The return_column_index identifies the column to return; a value of 1 returns the first column in the range. The statement =VLOOKUP("Bob"; A1:G9; 1) finds the first row in A1:G9 containing the text Bob, and returns the value in the first column. The first column is the searched column, so the text Bob is returned. If the column index is 2, then the value in the cell to the right of Bob is returned; column B.

The final column, sort_order, is optional. The default value for sort_order is 1, which specifies that the first column is sorted in ascending order; a value of 0 specifies that the data is not sorted. A non-sorted list is searched by sequentially checking every cell in the first column for an exact match.
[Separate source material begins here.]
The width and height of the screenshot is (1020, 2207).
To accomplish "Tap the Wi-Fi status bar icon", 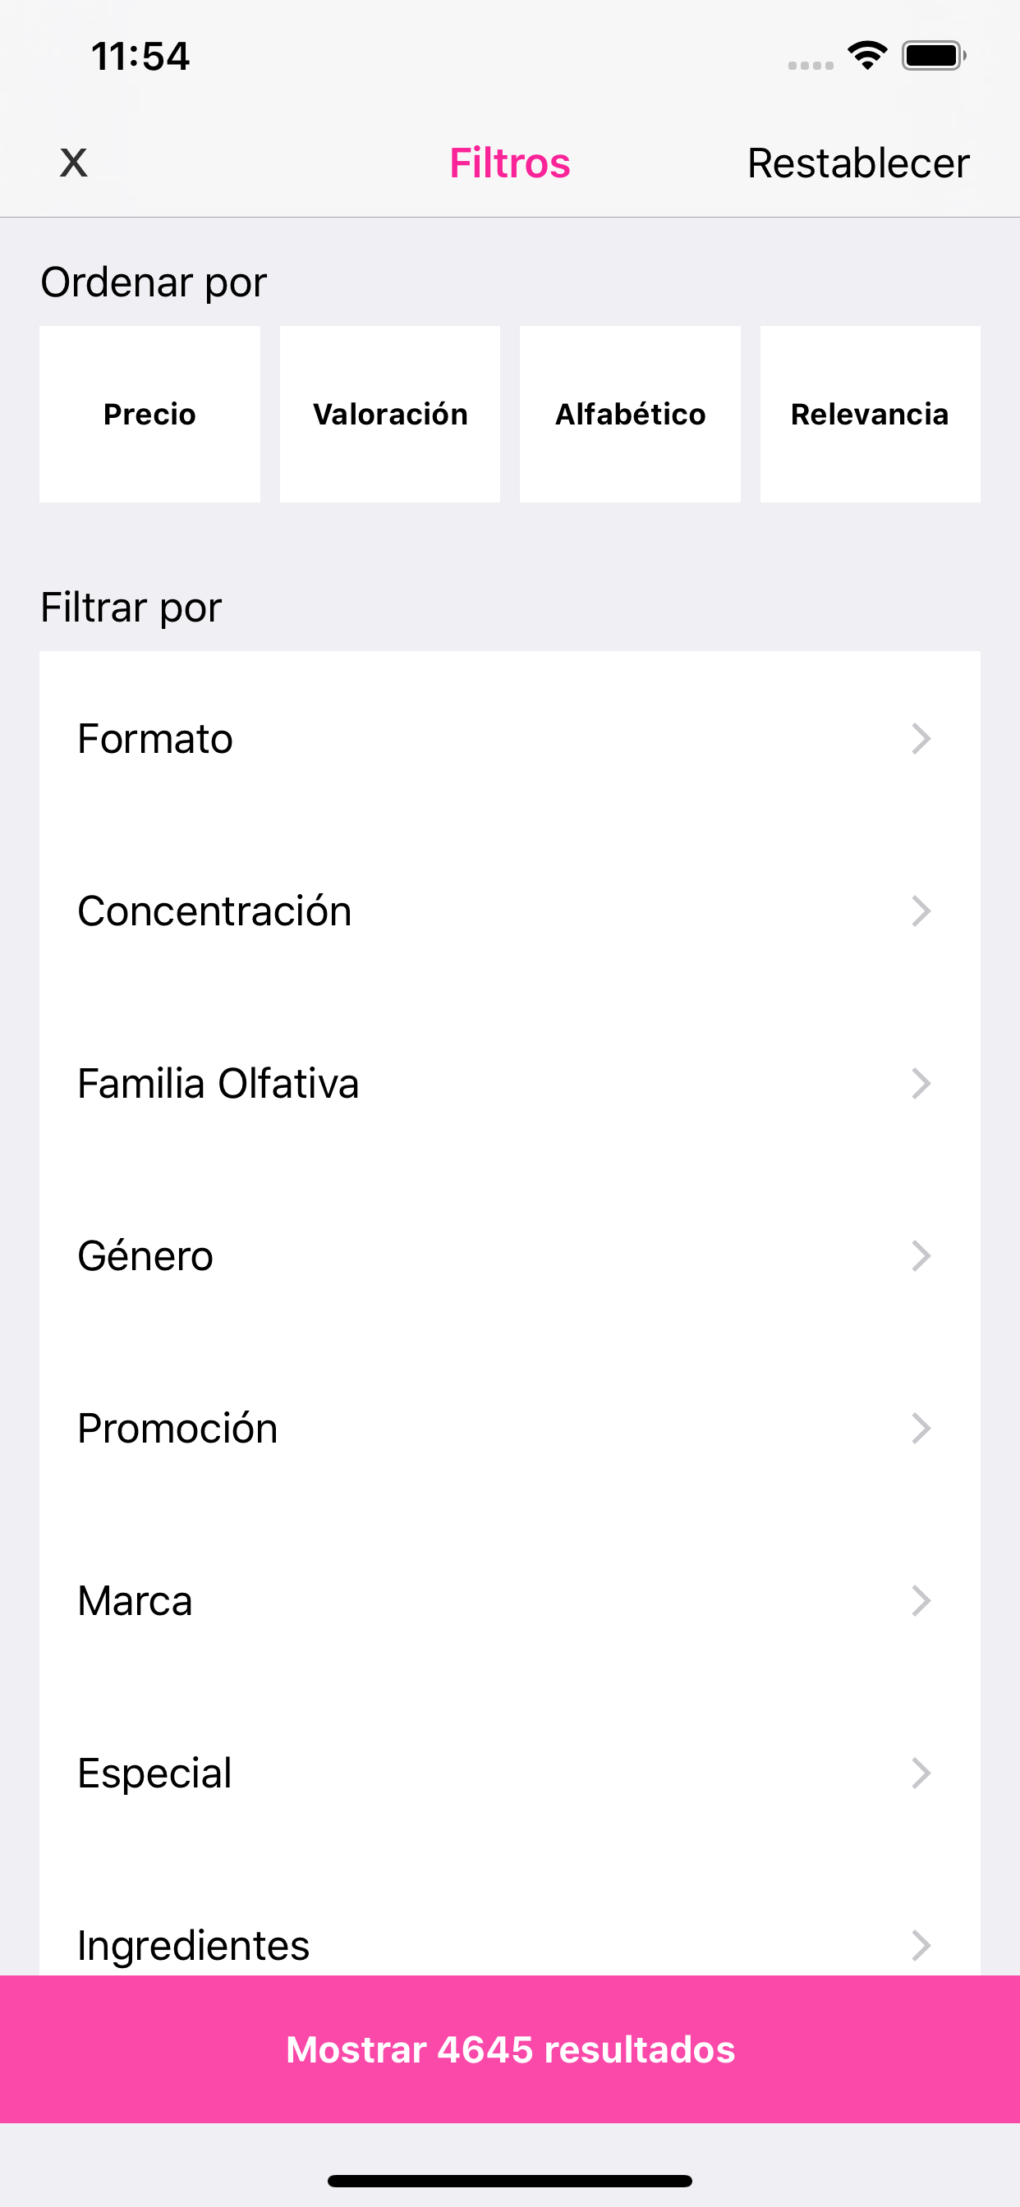I will click(x=867, y=56).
If an exact match is not found, the text #N/A is returned.

A more efficient search routine is used if the data is sorted in ascending order. If one exact match exists, the returned value is the same as for a non-sorted list; but it is faster. If a match does not exist, the largest value in the column that is less than or equal to the search value is returned. For example, searching for 7 in (3, 5, 10) returns 5 because 7 is between 5 and 10. Searching for 27 returns 10, and searching for 2 returns #N/A because there is no match and no value less than 2.

Use VLOOKUP when:

• The data is arranged in rows and you want to return data from the same row. For example, student names with test and quiz scores to the right of the student’s name.
• Searching the first column of a range of data.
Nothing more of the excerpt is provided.